The Dow Jones average was down 299.64, or 4.24 percent, to 6, 763.29, the lowest close since April 1997. S&P 500 lost 34.27, or 4.66 percent, to 700.82, the lowest since December 1996. The Nasdaq index declined 54.99, or 3.99 percent, to 1,322.85.
Financial black hole
The American International Group (AIG), the largest US insurer, reported on Monday that it had lost US$61.7 billion US, or US$22.95 per diluted share, in the fourth quarter. It is the biggest quarterly loss in US corporate history.
On the same day, the US government said it would provide the insurer with an additional aid of US$30 billion as part of a new government rescue bid.
To stave off collapse of the troubled insurance giant, the US government had already pumped some US$150 billion into the company.
However, in an interview with CNBC on Monday, AIG CEO Edward Liddy said that the insurer is far more stable and secure than it was last fall but it's "difficult to say" if the company will need even more money from the government in the future.
"AIG is like a black hole in the US financial system, absorbing billions of dollars of taxpayer money, but still fails to restore," said Benjamine Wey, a manager from a New York-based investment bank.

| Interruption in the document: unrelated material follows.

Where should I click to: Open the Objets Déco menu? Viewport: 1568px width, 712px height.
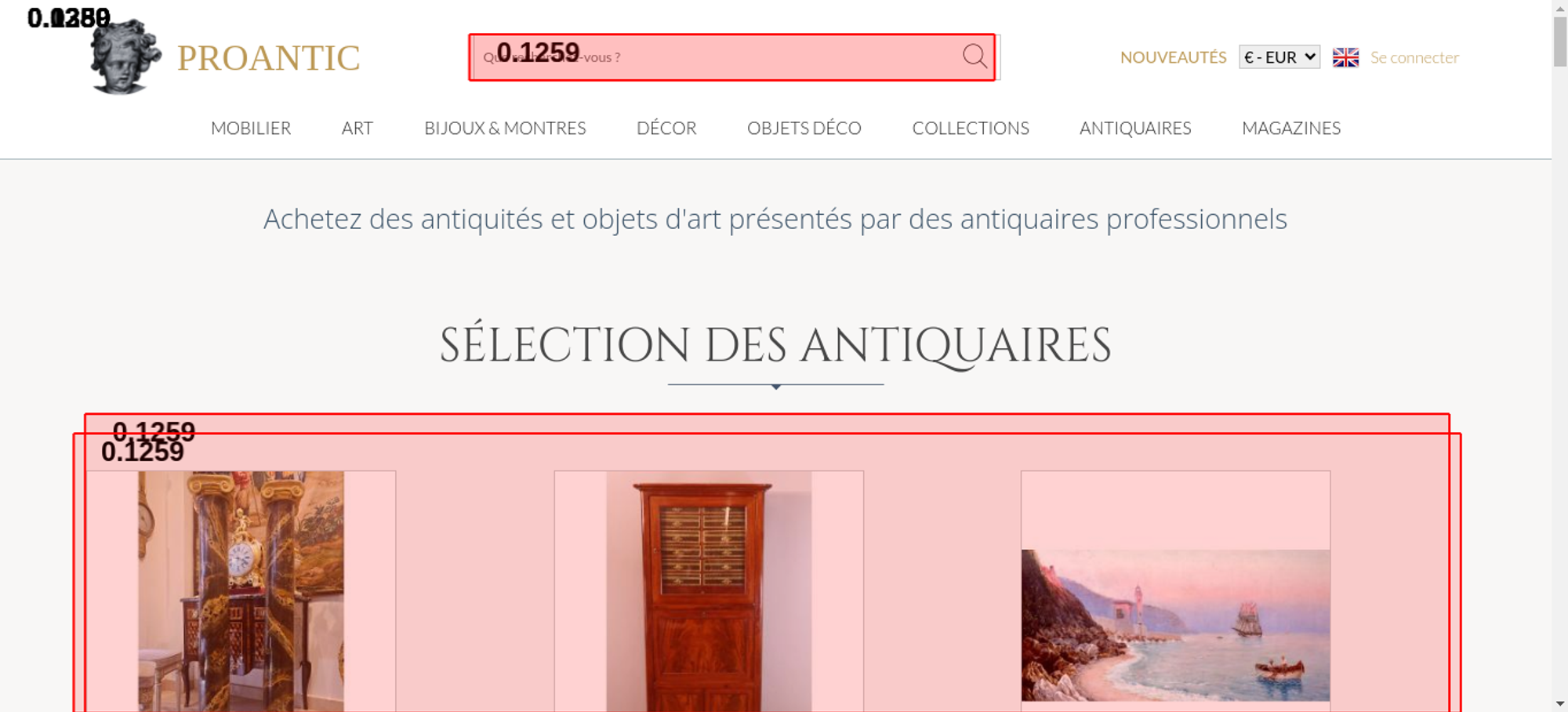click(804, 128)
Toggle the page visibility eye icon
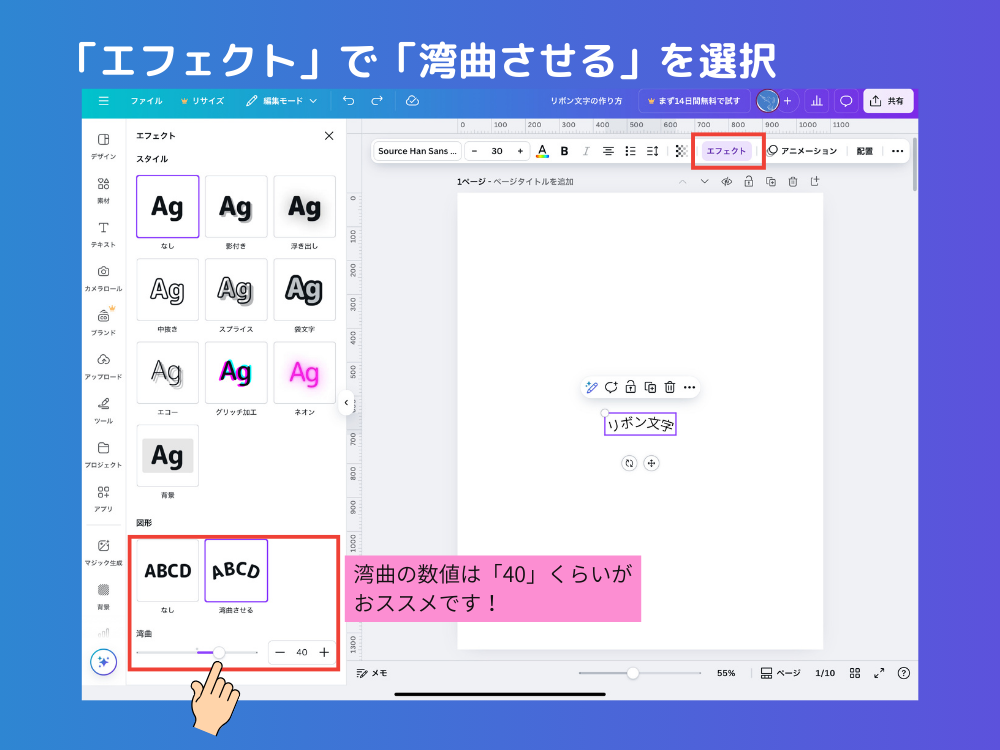 tap(727, 182)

Fears about the financial woes increased last week after the U. S. government reached an equity conversion agreement with Citigroup.
Bank stocks were hammered on Monday as HSBC, the largest European bank, reported a 70-percent decline in net profit. HSBC also announced it is shuttering hundreds of branches in the United States that specialize in mortgage and consumer lending, and will cut 6,100 jobs in the states.
Shares of HSBC plunged 18.82 percent while Citi was down 20 percent at the closing.